The protester, Mustafa Tamimi, 28, was killed during a clash between troops and Palestinian stone throwers in the West Bank village of Nabi Saleh in December 2011.
Tamimi was hurling rocks at an army jeep when a soldier inside opened the rear door and fired at him from just a few yards away, according to witnesses and a series of Associated Press photographs. Tamimi fell to the ground and was taken to an Israeli hospital where he died a day later.
Lt. Col. Peter Lerner, an army spokesman, said Tamimi's death was an "individual tragedy, with an awful outcome."
He said the soldiers operated "within their realm of responsibility," and that Tamimi put himself at unnecessary risk by running toward the jeep.
Lerner said the case was complex and that a Palestinian who witnessed the incident refused to testify.

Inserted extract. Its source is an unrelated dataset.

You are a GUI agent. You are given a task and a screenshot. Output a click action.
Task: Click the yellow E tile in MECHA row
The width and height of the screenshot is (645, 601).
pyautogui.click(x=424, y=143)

B'Tselem said the shooting was well documented and that the fact that it took two years to reach a decision "clearly demonstrates the failures of the military investigation system."
Residents of several villages in the West Bank, including Nabi Saleh, have been holding weekly demonstrations to protest the construction of Jewish settlements and an Israeli separation barrier that eats up Palestinian farmland along parts of its route.
Among those struck by tear gas canisters in such protests were Palestinian Bassem Abu Rahmeh, who was killed in 2009, and Tristan Anderson of Oakland, Calif., who suffers from brain damage, paralysis and seizures after being struck in the head in 2009.